[Word and element pointing entries]

......

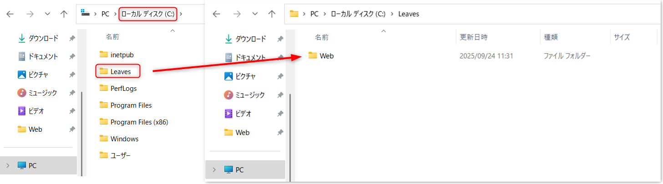This screenshot has width=663, height=184.
Task: Open the ユーザー folder
Action: (x=120, y=155)
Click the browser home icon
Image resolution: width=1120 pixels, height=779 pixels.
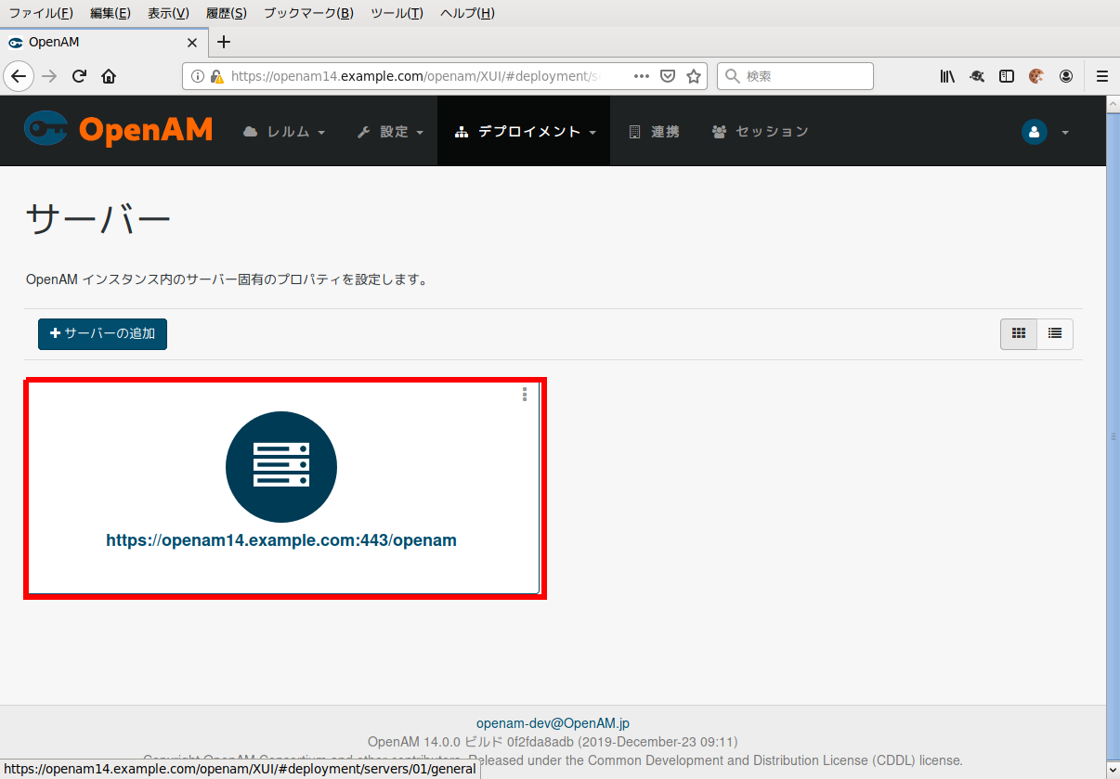click(x=109, y=76)
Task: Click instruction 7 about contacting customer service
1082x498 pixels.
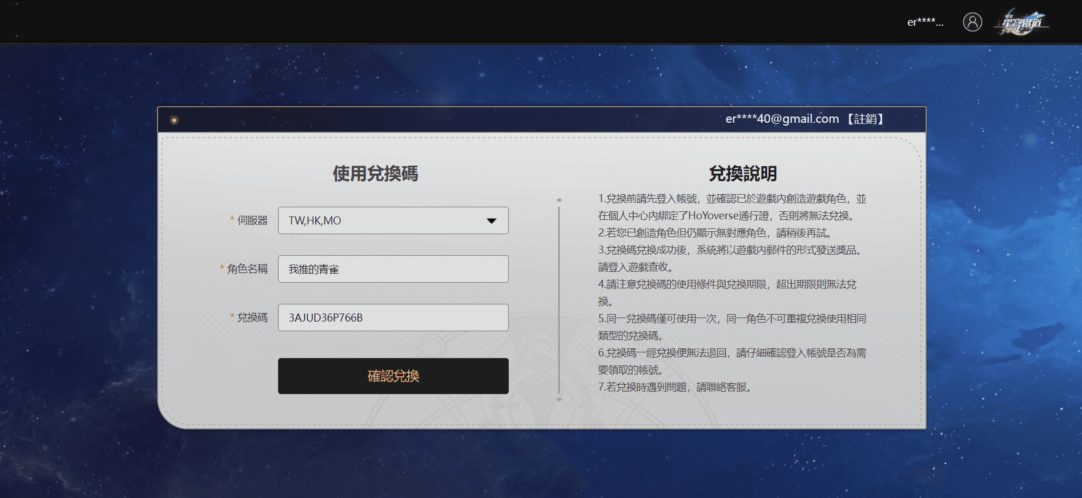Action: pos(675,387)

......

Reproduce the listing verbatim, omitting the pictures from your copy.

WORKED ANSWER:
This screenshot has width=663, height=184.
Task: Open the ユーザー folder
Action: (x=120, y=155)
Click the browser home icon
Image resolution: width=1120 pixels, height=779 pixels.
click(x=109, y=76)
Task: Click instruction 7 about contacting customer service
1082x498 pixels.
Action: pos(675,387)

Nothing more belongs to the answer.